_Brief_
Count the lines in the entries below that contain the word "width", and reply with only that number.

_Raw records_
....................

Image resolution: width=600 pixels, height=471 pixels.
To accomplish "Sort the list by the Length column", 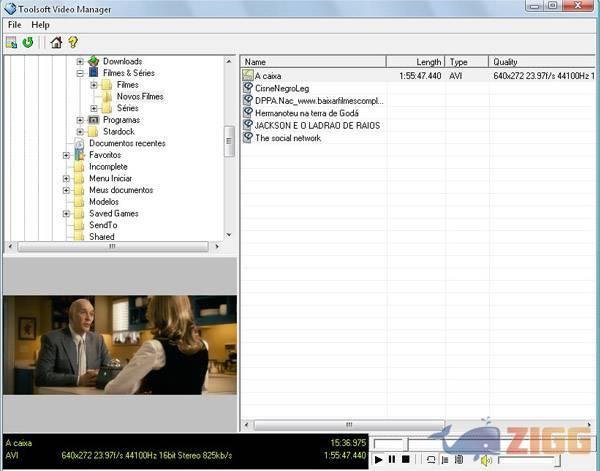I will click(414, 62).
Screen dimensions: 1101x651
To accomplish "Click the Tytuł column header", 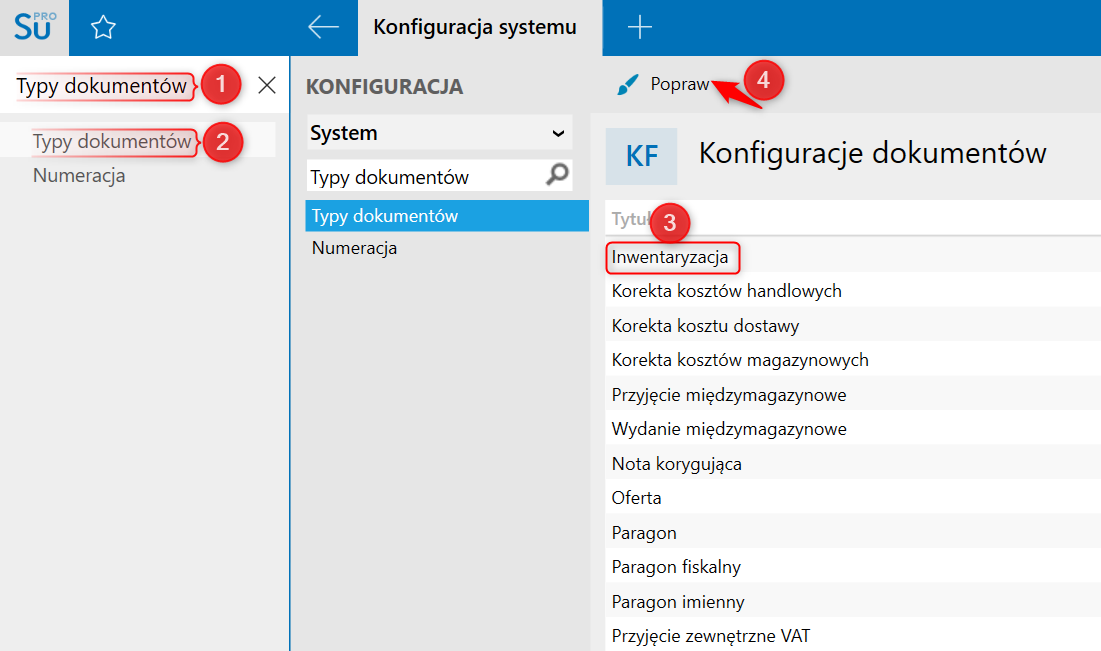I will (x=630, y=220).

....................

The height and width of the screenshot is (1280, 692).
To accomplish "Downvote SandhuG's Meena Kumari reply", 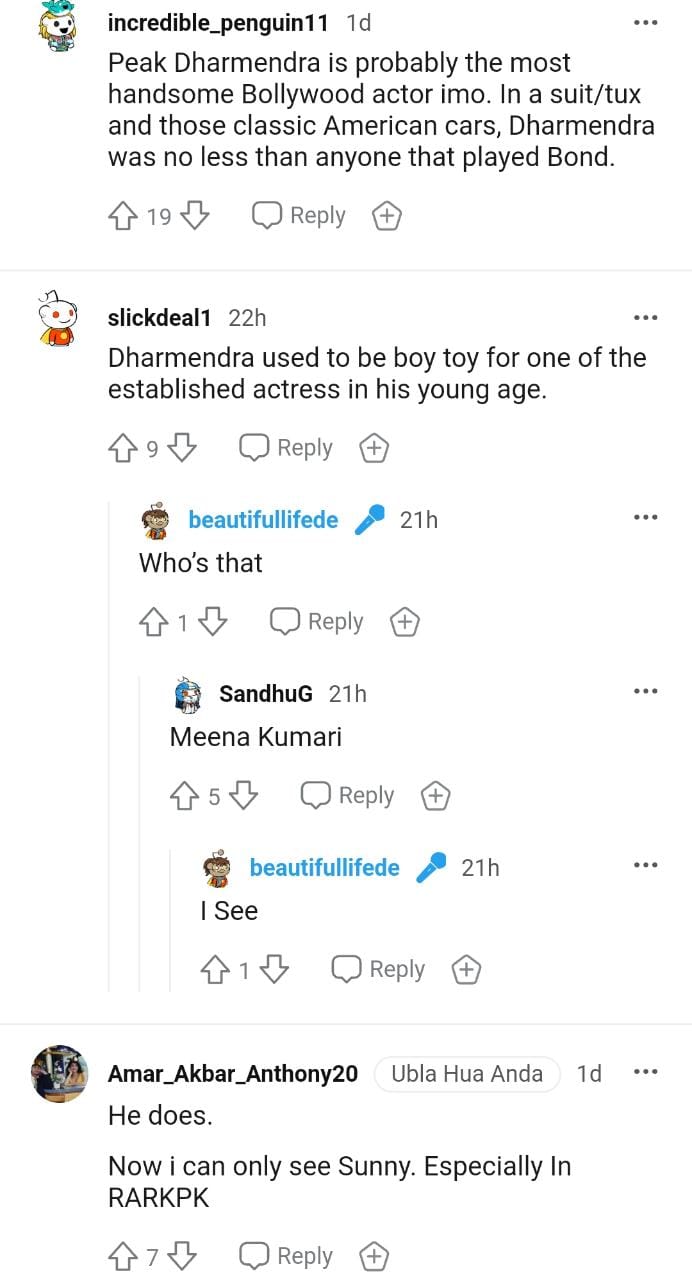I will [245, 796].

....................

_Output of the task_
2